We are reminded that the Body of Christ – we disciples – is the sacrament to the world. Times like these call us to reach, with gratitude, into what has already been given to us, what is known from Scripture and Tradition, and to bring old-new things into light. We are being encouraged take this time to reflect deeply on what it is to be a praying community in the time of “here but not yet”  Though we didn’t choose this, it is a time to embrace an intentional eucharistic fast in order to become catechumens again and through that process reflect on and deepen our faith.

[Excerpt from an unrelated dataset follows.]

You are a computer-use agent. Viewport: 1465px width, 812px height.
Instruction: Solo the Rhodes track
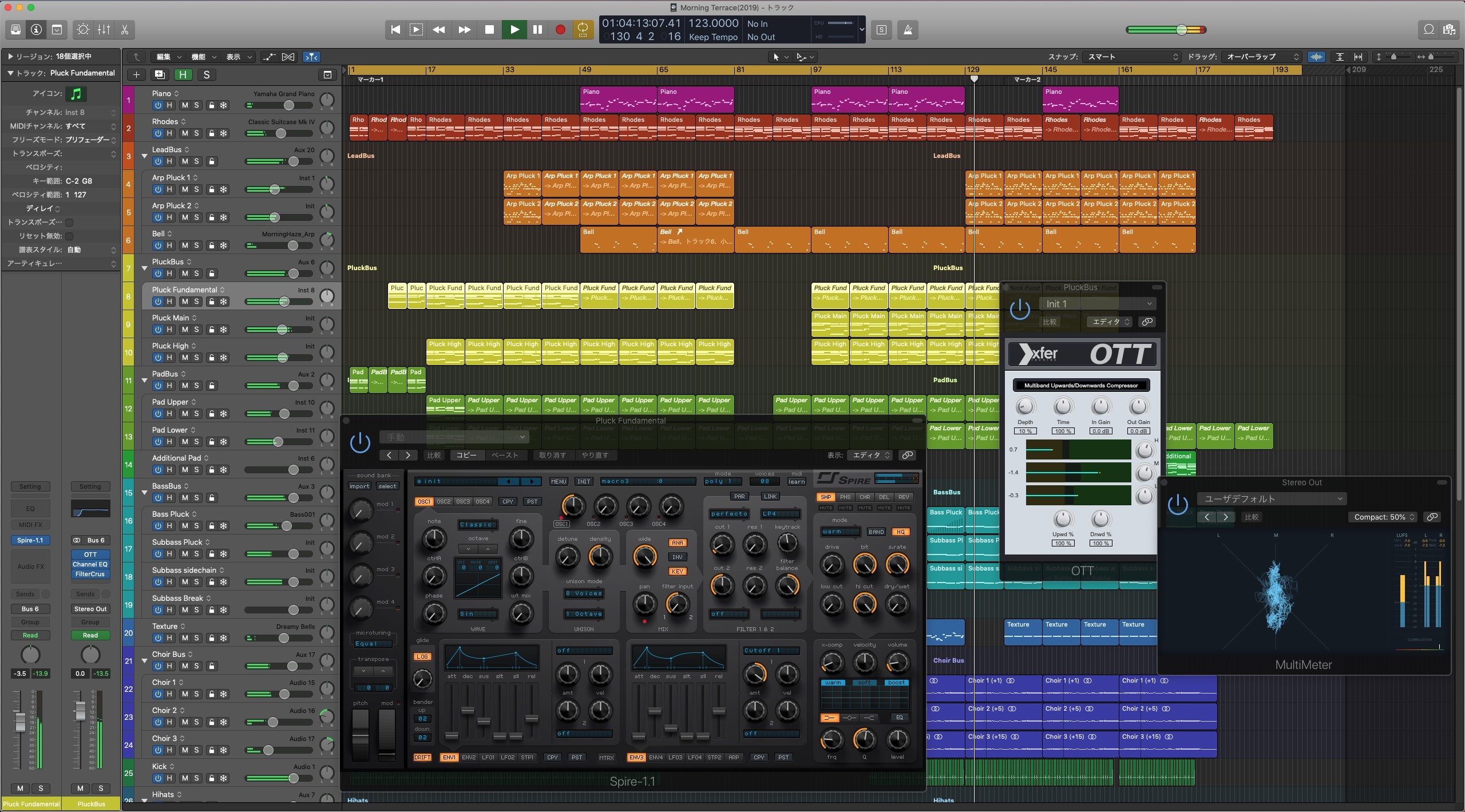[196, 133]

“The Eucharistic table is a table like no other table. AND the Eucharistic table is like every other table. The Eucharistic elements are special and singular in that there above all other places and times, we see what God is doing in ALL places and times. Here’s the question, then: do you think if we do not gather at the Eucharistic table like no other table that God is no longer at present at all other tables, i.e., at all other places and times? Is it not the case that God’s presence to all places and times is the non-binary anchor of this non-binary relationship between the Eucharistic table and every other table, actual and metaphorical?... Think on these things. May we gather again around the Holy Table very soon. In the meantime, look for the Tables around you and among you. God is still at the Table that is spread among us in our hearts, in our prayers, in our service.” The Rev’d Dr. James Farwell, Virginia Theological Seminary

Monday, April 20 Meditation 

This is from the resource that I have shared many times.  I have been using this for my daily devotions for many years.  Often the reflection is just what is needed on a particular. 

Sunday, April 19

As we were worshipping this morning a horrible devastating ace of senseless killing was ongoing in several communities in our beautiful peaceful province.  This is inconceivable and incomprehensible in what we believe to be a safe place to live.  We are in the midst of an epidemic, that is scary enough, and now we will never forget this tragedy.   Let us keep the families of all those affected in our prayers, as well as the family of the assailant as he was some mother's son.  I pray that the presence of our loving God is known with all this night.  May everyone feel the loving arms of Christ wrapped around them offering comfort and support as this event unfolds.  As there is more unsettling news to come, let us pray for strength and courage for those who must relay the evidence to the public whole mourning themselves.  Let us pray for ourselves as we live with the fact that this incident was very close to home and has caused more to live in fear.  In the name of the one who loves each of us as if we were the only one, in the name of the one who accompanies us in our times of need, and in the name of the one who enables us to be a support to others, thanks be to God.